*AIM OF THE EXERCISE*:
Although the entries contain pictures, repeat only their words, exactly as written.
Segment Open
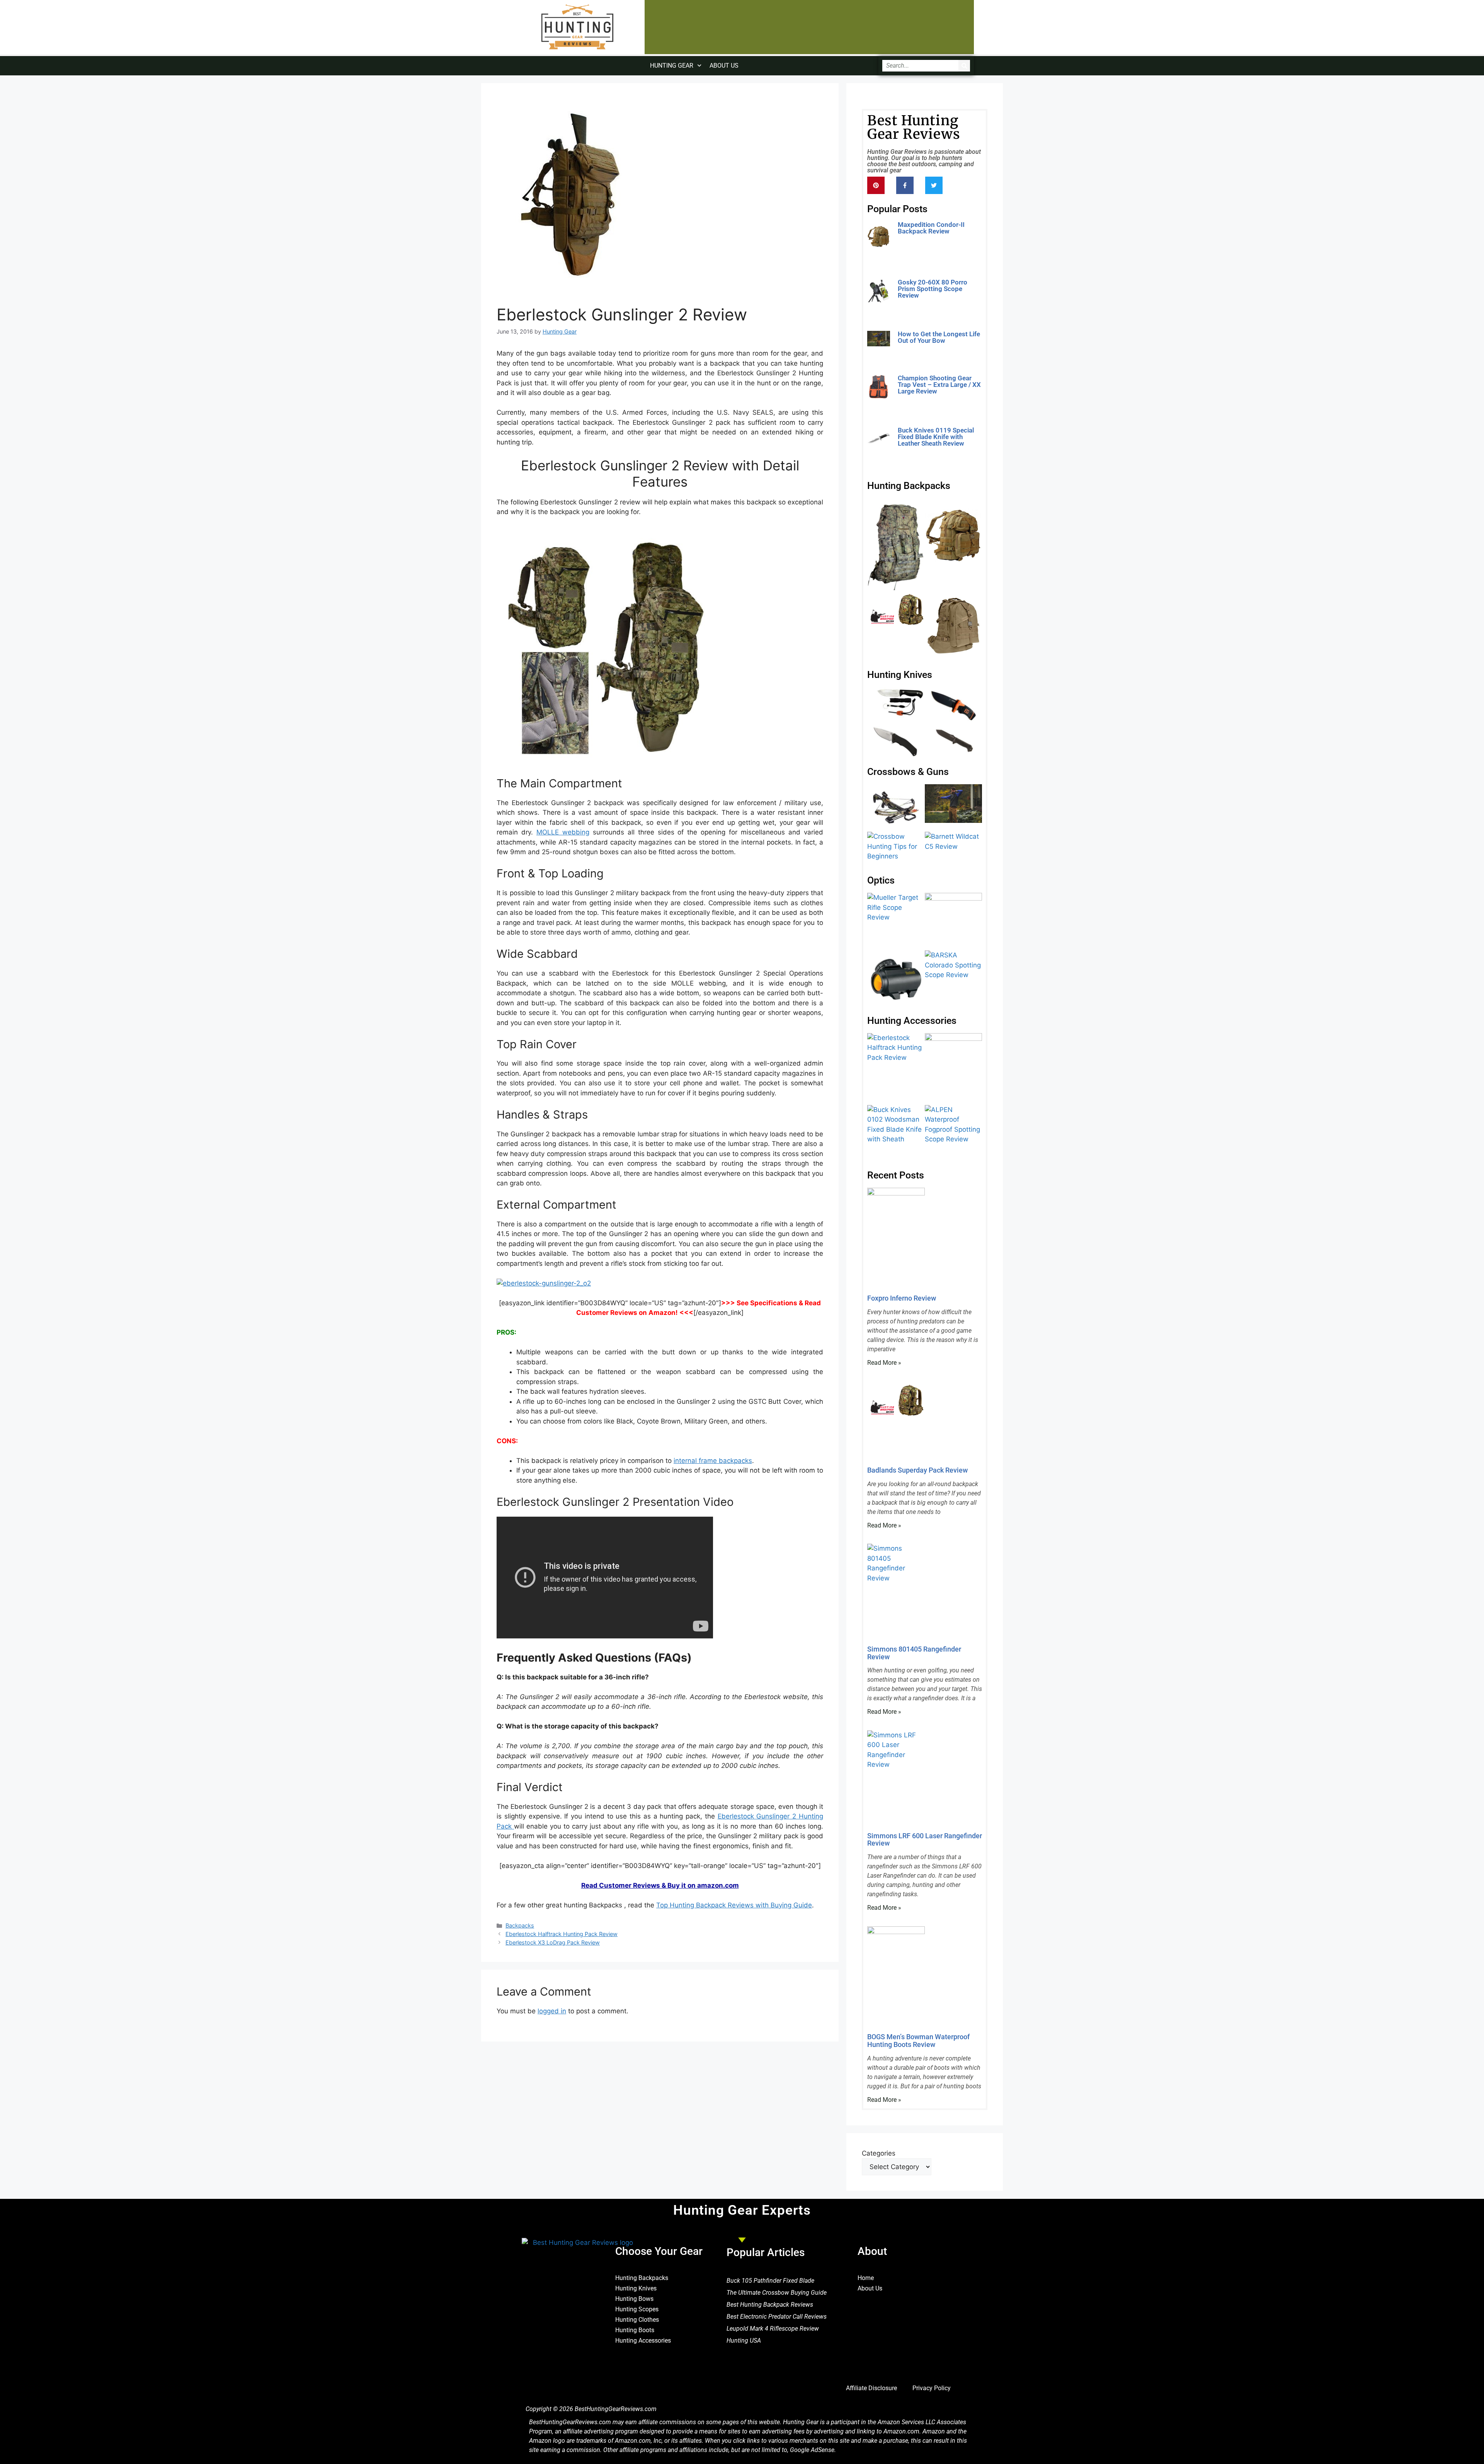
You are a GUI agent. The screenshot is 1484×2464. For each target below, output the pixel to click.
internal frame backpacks (713, 1460)
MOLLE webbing (562, 832)
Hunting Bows (634, 2298)
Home (866, 2278)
Segment Closed
*RESPONSE FOR THIS EXERCISE*:
You are a GUI agent. The screenshot is 1484×2464. For each target below, output the pixel to click.
internal frame backpacks (713, 1460)
MOLLE webbing (562, 832)
Hunting Bows (634, 2298)
Home (866, 2278)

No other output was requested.